Web3 has entered a more dangerous phase of cybersecurity threats, as attackers utilize artificial intelligence, automation, and intricate social engineering to target users across decentralized platforms.
As per GoPlus Security, in October alone, more than $45.84 million was lost due to an influx of scams, phishing attacks, token exploits, and wallet hacks.
This data highlights the evolving tactics of scammers, creating impactful exploits that have harmed thousands of users and platforms throughout Ethereum, Binance Smart Chain, and Base.
Hackers leverage AI and automation to enhance phishing schemes
GoPlus noted a significant increase in phishing attacks resulting in losses surpassing $3.5 million.
A growing number of these scams are facilitated by “Phishing-as-a-Service” platforms, where threat actors deploy AI tools to quickly produce fake websites and execute large-scale campaigns with reduced operational expenses.
One of the largest phishing incidents involved the trading platform GMGN.
In this event, 107 users were led astray by a counterfeit third-party website into approving harmful transactions, leading to a total loss of over $700,000.
The phishing scheme duplicated legitimate wallet activities, tricking victims into signing authorization requests that granted attackers access to their funds.
In another case, a trader authorized a malicious “increaseAllowance” command, incurring a loss of $325,000 in Coinbase Wrapped Bitcoin.
Separately, another user faced a $440,000 loss after signing a fake “permit” transaction.
Both incidents underscore the rise in fraudulent contract approvals, often enabled by deceptive interfaces mimicking trustworthy apps.
Sophisticated exploits tied to state-sponsored laundering methods
The most significant exploit stemmed from SBI Crypto, which was breached, resulting in a $21 million loss of digital assets, including Bitcoin, Ethereum, Litecoin, Dogecoin, and Bitcoin Cash.
While SBI Crypto did not officially confirm the breach’s origin, a joint investigation by ZachXBT and Cyvers indicated patterns resembling those used by North Korean hacker groups.
The attackers reportedly funneled funds through Tornado Cash, a crypto mixer previously sanctioned for facilitating the laundering of state-sponsored theft.
This laundering approach closely mirrors activities associated with the Lazarus Group, although the report emphasized that the connection is not verified.

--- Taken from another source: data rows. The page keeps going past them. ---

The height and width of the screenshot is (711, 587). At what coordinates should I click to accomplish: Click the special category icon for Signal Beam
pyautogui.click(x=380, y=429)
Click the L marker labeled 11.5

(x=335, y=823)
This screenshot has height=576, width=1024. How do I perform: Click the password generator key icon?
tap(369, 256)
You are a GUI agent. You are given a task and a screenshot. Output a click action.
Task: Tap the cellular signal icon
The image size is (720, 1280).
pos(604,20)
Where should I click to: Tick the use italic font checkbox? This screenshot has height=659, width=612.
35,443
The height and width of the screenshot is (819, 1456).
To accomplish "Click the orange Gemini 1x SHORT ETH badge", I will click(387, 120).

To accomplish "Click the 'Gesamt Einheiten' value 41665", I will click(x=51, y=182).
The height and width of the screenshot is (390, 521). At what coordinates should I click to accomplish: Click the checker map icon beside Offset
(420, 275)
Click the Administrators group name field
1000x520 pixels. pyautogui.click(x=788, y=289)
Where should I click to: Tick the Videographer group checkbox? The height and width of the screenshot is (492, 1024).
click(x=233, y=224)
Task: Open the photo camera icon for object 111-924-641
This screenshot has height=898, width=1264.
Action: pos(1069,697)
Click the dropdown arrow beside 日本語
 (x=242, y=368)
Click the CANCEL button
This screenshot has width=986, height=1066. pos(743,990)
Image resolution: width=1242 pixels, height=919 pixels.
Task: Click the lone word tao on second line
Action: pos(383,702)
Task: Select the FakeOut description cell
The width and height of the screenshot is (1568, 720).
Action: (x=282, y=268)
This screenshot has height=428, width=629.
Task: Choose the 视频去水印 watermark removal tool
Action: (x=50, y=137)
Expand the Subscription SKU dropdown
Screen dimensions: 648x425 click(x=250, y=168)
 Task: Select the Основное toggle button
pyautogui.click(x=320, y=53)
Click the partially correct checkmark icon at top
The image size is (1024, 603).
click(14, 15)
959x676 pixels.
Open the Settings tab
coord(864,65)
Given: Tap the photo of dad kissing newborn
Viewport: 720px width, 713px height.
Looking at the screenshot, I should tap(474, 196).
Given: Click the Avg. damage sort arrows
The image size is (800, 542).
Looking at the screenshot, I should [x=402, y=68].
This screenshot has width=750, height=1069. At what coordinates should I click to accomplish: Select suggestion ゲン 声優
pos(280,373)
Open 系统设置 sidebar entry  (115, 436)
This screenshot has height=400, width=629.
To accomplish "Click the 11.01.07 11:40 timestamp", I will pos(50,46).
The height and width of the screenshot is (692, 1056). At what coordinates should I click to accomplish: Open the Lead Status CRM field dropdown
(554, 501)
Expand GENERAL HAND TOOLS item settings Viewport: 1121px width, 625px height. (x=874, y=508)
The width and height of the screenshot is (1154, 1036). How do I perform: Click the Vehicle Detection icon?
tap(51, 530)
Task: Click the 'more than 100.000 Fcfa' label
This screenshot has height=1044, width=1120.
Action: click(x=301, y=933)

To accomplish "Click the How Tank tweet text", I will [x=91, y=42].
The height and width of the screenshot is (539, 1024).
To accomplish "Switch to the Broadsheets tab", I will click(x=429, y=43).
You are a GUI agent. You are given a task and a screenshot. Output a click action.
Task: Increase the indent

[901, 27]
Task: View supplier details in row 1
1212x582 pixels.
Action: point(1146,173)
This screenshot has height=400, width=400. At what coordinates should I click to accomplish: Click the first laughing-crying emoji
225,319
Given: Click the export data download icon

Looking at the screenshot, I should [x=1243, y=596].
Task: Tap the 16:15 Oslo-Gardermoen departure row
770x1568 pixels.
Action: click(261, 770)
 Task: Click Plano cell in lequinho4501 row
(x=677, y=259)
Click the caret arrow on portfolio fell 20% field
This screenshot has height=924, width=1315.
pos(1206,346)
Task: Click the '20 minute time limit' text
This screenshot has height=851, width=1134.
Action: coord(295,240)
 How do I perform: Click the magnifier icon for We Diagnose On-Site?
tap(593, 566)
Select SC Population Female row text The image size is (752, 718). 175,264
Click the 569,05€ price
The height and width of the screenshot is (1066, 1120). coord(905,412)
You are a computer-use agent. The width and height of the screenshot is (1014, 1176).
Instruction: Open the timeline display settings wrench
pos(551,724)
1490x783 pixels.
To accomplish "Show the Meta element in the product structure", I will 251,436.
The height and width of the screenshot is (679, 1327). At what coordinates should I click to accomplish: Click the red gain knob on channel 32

Web3 platforms targeted by honeypot tokens
Alongside phishing attacks and exploits, the report documented a striking increase in honeypot tokens.
These malicious smart contracts enable users to purchase tokens but hinder them from selling or withdrawing funds.
Last month, honeypot tokens skyrocketed by 600%, with 2,189 identified—still significantly fewer than the 40,000 recorded in June 2025.

The Binance Smart Chain accounted for most of these tokens, with 1,780, followed by 216 on Ethereum and 131 on Base.
These tokens carry hidden restrictions that block transactions, trapping users’ funds in illiquid assets.
Their rise signifies a shift towards embedded contract-level fraud, capable of circumventing basic security measures.
Tokens and social accounts compromised in broader exploits
The broader ecosystem also witnessed losses stemming from social media and platform breaches.
Astra Nova’s official social account was compromised, leading to a mass sell-off of its native token RVV and resulting in approximately $10.3 million in losses.
In a different incident, the decentralized finance platform Garden Finance was affected by a vulnerability that cost users around $10.8 million, according to ZachXBT.
These occurrences illustrate a widening vulnerability across both user-facing interfaces and backend contract programming.